[EXCERPT PROVIDED]:

◆ ◆ ◆ ◆ ◆

Bay Area Council Restores Historic San Francisco Ferry into Office, Museum

The Klamath, Bay Area Council, Bay Area, San Francisco, Port of San Francisco, Landor Associates, Duraflame, RMW Architecture, Richmond-San Rafael Bridge
Courtesy of the Bay Area Council website

By Kate Snyder

The motion from the water can’t be dampened completely and the views are very distracting, but John Grubb, CEO of the Bay Area Council, has no regrets about the Bay Area Council’s decision to restore the historic Klamath Ferry and turn it into the organization’s new headquarters.

“It was a mystical experience to watch lines on paper and conversations in conference rooms become walls and chairs and plumbing,” he said. “Unfortunately for other people, I believe this was a one-of-a-kind effort.”

◆ ◆ ◆ ◆ ◆

(Saved data entries)
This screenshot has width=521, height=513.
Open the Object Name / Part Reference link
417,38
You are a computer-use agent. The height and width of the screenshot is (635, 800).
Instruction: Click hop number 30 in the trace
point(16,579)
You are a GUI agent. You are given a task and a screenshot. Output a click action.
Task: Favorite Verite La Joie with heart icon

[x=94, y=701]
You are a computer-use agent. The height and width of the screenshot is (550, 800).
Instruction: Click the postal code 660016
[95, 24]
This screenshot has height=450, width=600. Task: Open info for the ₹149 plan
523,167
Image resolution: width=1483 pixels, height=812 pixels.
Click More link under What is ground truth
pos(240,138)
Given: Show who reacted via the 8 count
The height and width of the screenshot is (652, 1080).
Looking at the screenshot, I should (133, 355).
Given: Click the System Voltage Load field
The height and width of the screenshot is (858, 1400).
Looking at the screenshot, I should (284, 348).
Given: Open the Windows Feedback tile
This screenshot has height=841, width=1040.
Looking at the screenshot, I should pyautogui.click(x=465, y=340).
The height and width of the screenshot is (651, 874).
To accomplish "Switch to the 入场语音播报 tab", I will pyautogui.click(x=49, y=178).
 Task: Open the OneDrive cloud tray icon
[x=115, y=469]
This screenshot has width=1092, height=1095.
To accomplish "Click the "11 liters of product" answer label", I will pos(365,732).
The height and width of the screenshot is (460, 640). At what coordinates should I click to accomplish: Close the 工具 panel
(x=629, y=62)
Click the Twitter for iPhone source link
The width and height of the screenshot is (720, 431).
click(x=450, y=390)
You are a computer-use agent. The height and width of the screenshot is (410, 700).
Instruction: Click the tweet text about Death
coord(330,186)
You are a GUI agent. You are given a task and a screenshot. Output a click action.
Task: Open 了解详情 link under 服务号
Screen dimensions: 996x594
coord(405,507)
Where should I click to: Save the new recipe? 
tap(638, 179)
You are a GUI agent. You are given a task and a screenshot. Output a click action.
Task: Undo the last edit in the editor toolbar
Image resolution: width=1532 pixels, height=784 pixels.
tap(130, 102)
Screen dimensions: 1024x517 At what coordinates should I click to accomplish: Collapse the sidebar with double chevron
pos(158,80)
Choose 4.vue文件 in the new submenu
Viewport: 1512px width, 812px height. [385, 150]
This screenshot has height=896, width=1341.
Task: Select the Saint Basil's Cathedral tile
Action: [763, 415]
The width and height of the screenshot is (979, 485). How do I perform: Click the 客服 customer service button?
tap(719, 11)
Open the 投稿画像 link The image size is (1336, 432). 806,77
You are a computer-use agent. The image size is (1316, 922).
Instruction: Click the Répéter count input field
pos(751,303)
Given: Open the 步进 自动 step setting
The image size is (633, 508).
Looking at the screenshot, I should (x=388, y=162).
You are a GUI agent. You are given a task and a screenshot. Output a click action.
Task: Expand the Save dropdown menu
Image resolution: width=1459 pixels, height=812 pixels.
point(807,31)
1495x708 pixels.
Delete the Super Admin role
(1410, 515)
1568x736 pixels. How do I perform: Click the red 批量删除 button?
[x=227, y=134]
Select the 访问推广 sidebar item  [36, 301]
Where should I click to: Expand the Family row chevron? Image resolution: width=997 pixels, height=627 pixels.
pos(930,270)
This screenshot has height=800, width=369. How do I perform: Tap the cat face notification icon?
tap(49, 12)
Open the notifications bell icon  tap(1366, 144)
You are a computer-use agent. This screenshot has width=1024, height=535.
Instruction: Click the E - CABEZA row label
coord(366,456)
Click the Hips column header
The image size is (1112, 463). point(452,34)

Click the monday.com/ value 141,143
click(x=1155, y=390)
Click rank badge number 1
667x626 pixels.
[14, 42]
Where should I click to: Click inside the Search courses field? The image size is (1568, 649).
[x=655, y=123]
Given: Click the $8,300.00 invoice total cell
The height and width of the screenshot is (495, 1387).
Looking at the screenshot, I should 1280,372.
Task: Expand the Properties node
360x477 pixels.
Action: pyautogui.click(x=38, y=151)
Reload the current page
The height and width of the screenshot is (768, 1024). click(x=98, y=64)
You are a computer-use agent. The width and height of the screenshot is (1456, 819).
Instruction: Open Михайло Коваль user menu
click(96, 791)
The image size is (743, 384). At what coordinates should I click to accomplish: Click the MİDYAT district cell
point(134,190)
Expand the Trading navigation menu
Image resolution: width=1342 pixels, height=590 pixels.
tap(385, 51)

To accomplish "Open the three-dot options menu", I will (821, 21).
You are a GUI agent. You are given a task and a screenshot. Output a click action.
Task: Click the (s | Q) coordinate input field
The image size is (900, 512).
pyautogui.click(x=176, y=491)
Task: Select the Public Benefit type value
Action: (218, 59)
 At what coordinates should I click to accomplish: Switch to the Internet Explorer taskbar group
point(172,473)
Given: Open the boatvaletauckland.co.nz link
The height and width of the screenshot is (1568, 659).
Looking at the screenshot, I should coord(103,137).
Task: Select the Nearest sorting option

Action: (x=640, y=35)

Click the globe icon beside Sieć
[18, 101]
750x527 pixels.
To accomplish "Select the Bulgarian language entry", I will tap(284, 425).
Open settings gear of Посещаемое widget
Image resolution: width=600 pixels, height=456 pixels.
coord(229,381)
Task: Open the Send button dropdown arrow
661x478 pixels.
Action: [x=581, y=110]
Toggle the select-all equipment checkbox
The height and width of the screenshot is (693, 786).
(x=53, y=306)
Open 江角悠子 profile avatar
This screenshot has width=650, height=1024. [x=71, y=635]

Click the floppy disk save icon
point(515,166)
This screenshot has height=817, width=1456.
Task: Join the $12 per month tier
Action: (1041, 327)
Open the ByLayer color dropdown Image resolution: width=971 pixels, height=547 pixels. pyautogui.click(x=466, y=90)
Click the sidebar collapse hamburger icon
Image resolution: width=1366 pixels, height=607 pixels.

◆ ◆ ◆ ◆ ◆

[WORK TO COMPLETE]:
**1)** In the article about the Klamath ferry, who is the CEO of the Bay Area Council?
**2)** In the article about the Klamath ferry, list every thing that Grubb says lines on paper and conversations in conference rooms became.
**3)** Write the next few paragraphs of the article about the Klamath ferry, picking up after Grubb's quote.
The records have nothing to do with the article.

[ANSWERS FOR THIS EXERCISE]:
**1)** John Grubb

**2)** walls, chairs, plumbing

**3)**
Prior to moving into a ferry boat, the Bay Area Council, a nonprofit organization dedicated to making the Bay Area the best place to live and work, leased an office for $500,000 per year and the rent was about to increase to $1 million per year. Grubb said they were looking for a new place to operate out of when he remembered once hearing about a company that worked on an office boat. And by pure happenstance, he said, the Klamath was for sale.

The Klamath is one of the dozens of ferry boats that provided transportation to the Bay Area during the early 20th century. Eventually, the rise of automobiles and the construction of several bridges pushed aside the use of ferries and the Klamath was retired in the 1950s, according to information from the Bay Area Council’s website. Later, the Klamath returned to service as the headquarters for Landor Associates, a global branding company, and then it moved on to Stockton as the home of Duraflame, a fire log manufacturer, which owned the boat until the Bay Area Council purchased it in early 2020 for $1.8 million, or about $51 per square foot.

“We ended up buying the Klamath the day before the shutdown of COVID-19,” Grubb said. “It was definitely one of those feelings of, ‘what have we done?’”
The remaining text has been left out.